Exercise description: Could you list the lines below as a numbered list, skipping any blank lines and leaving the pictures out?

Exercise inputs:
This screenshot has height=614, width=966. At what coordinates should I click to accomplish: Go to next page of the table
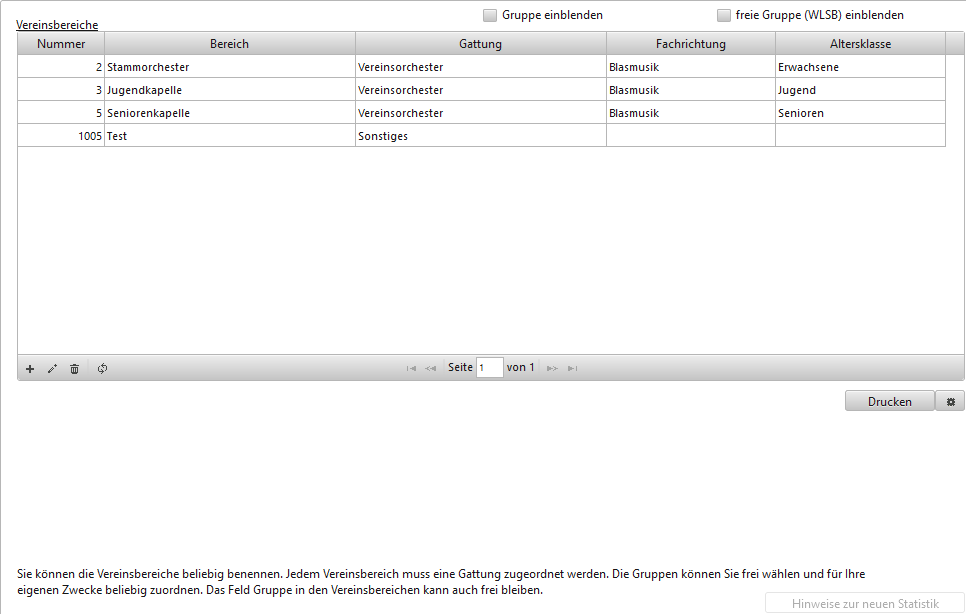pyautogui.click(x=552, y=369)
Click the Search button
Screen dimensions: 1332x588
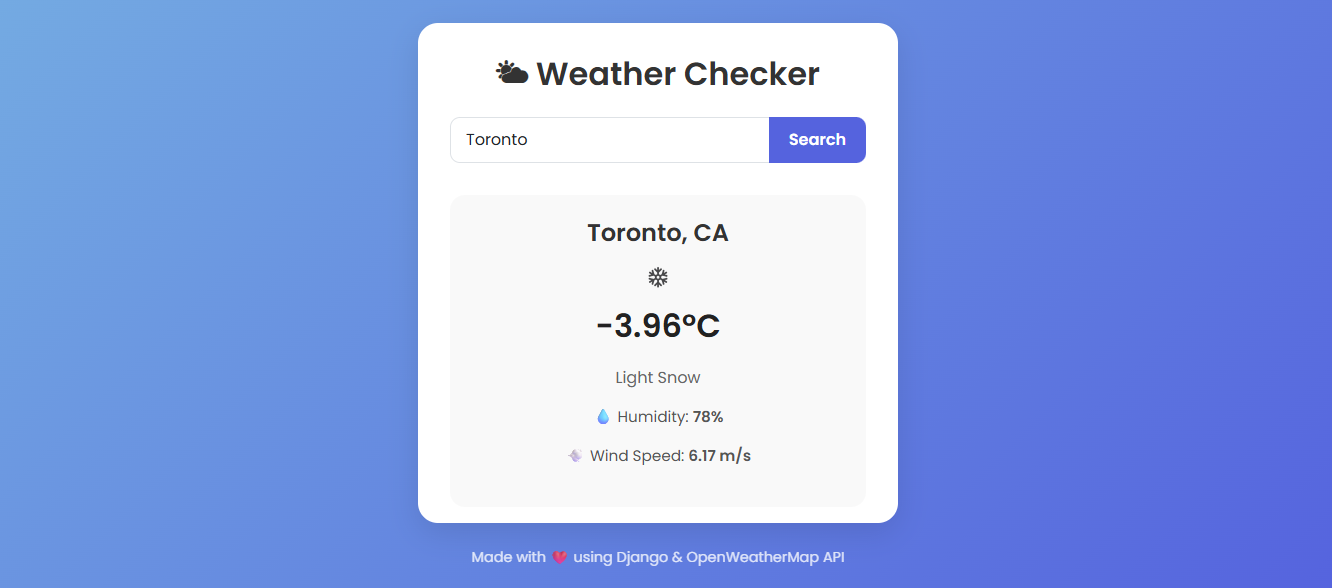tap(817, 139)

Solution to this task:
1. This screenshot has height=614, width=966. At what coordinates should I click to accomplish: Go to next page of the table
2. pyautogui.click(x=552, y=369)
3. Click the Search button
4. Screen dimensions: 1332x588
5. tap(817, 139)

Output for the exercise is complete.